The stay alleges that the FCC violated the Administrative Procedures Act, Congressional intent, FCC precedent and a variety of laws, including the Communication Act, when the agency acted to move Internet access to Title II. In addition to requesting a stay, the motion also requested that any hearing be expedited if the stay is not granted.
The petition for the stay was a consolidated effort made after the court directed the petitioners to present their case in a single motion, rather than the separate motions that they had originally planned.
However, the petition is fairly broad since it must convey the concerns of a group of diverse organizations, ranging from the CTIA to US Telecom and AT&T. The potential damages quoted range from pole connection charges and new taxes to violations of the law and arbitrary action. A wide variety of real and anticipated harmful events are listed. The petition to the court is a laundry list of grievances.
Now that the petition has been filed, what happens next will matter a lot to future of the Internet, but as is frequently the case when the government gets involved, that future could be rife with unintended consequences. Depending on whom the court sides with on these claims and counter-claims, the Internet could remain alive and vibrant, or the once-bright promise of a free and open Internet could dim with network congestion and fees.

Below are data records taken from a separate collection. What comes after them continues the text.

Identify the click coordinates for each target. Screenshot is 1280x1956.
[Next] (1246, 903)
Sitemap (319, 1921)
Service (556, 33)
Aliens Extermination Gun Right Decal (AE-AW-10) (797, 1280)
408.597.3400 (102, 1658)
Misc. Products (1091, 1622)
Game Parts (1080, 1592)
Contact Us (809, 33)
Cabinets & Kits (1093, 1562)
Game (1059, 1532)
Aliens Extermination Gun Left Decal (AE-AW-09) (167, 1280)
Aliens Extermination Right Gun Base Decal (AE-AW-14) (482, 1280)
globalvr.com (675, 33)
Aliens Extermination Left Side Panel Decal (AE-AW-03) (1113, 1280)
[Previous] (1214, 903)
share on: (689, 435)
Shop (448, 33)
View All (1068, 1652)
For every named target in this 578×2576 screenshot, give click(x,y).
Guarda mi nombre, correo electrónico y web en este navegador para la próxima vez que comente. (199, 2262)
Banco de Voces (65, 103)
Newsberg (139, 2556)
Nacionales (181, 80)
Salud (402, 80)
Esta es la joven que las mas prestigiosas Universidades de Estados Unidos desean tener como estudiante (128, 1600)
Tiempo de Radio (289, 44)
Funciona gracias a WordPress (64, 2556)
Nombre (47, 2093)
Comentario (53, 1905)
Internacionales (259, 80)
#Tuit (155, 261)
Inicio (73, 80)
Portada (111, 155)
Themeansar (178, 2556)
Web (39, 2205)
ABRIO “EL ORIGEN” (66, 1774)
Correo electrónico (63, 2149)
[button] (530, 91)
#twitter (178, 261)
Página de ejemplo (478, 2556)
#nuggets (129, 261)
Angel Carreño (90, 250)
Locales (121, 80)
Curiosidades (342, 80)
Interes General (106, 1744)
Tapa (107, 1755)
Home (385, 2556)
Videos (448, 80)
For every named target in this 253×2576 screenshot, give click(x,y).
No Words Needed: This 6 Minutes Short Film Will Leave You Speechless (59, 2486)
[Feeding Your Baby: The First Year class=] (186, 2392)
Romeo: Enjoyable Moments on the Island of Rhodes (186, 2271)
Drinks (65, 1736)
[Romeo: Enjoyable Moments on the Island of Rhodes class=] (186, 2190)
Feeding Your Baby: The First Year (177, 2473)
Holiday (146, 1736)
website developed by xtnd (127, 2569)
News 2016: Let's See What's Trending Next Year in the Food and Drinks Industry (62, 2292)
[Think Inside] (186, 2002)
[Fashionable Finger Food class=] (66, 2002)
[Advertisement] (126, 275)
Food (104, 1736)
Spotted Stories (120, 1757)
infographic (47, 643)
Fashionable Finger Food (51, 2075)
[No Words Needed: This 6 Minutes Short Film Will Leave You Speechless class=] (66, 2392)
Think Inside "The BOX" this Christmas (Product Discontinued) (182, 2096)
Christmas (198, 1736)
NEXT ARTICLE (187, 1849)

It’s also a question of whom you can believe, if indeed you can believe anyone. The petitioners say they’re not opposing net neutrality, but rather the reclassification of the Internet to Title II, which is the same law that controls common carriers, such as phone companies.
“This reclassification does not serve the public interest,” said US Telecom president Walter McCormick in a prepared statement, “but unlawfully paves the way toward expansive government management of the Internet. The facts show the FCC had no adequate legal basis for reclassifying broadband Internet access service as a Title II utility telecommunications service. The order does not provide a solid legal basis for overriding the governing statute and decades of commission and court decisions that contradict this changed classification.”
McCormick said that the reclassification would place unreasonable burdens on everyone involved and that it would raise expenses and taxes to ultimately hurt Internet users.
Cable Companies, ISPs Ask Court to Block FCC Title II Neutrality Rule
However, as you might expect—this being Washington—not everyone agrees. Ed Black, CEO of the Computer and Communications Industry Association, said the petitioners shouldn’t expect success in their quest to keep the FCC from implementing the change to Title II. “I think it’s unlikely that a stay would or should be granted,” Black said. “On the merits of the case, I think they are likely to lose and I think claims of irreparable harm are insufficient and unconvincing.”
Black said that what’s really going on is that the petitioners are trying to hold on to legacy power. “That’s why it’s important not to have a stay,” he said. He said the petitioners are trying to restore things to the way they used to be rather than moving toward the future.
“It’s a disappointment that a number of these plaintiffs continue to try to look backward and not embrace the new dynamic Internet digital world and compete on the merits in that world, rather than trying to re-establish a system where their power and domination of assets can curtail innovation.”
The unfortunate reality isn’t so much whether the petitioners have facts on their side—which, to some extent, they do—nor whether Black is correct in his belief that they’re trying to return to the past, which is probably true. The unfortunate reality is that, regardless of how this eventually turns out, the real victim will be net neutrality itself.
The petitioners have also filed a series of lawsuits in three different federal courts asking that the reclassification of Internet access be overturned. Once the petition for a stay is dispensed with, and regardless of who wins there, the next step will be motions to combine the cases into one, or at least, to move all the cases to a single court. Nothing will move forward until that motion is adjudicated.
Eventually, the consolidated lawsuit will be heard on its merits. That alone could take years. Then there is a high probability that the decision, one way or another, will eventually end up before the Supreme Court, taking several years to wend its way through the Appeals Courts.
During that time, for good or ill, Congress will likely to be working on other net neutrality legislation. Depending on what’s in that legislation, it may kick off yet more litigation and appeals.
Probably the only sure way for the net neutrality issue to reach some resolution is for Congress to pass net neutrality legislation by a majority large enough to overcome a presidential veto. However, considering the present collection of conflicting interests in Congress, that isn’t going to happen.
So right now, the only thing we have is uncertainty, and unrelieved uncertainty is the surest way to kill net neutrality.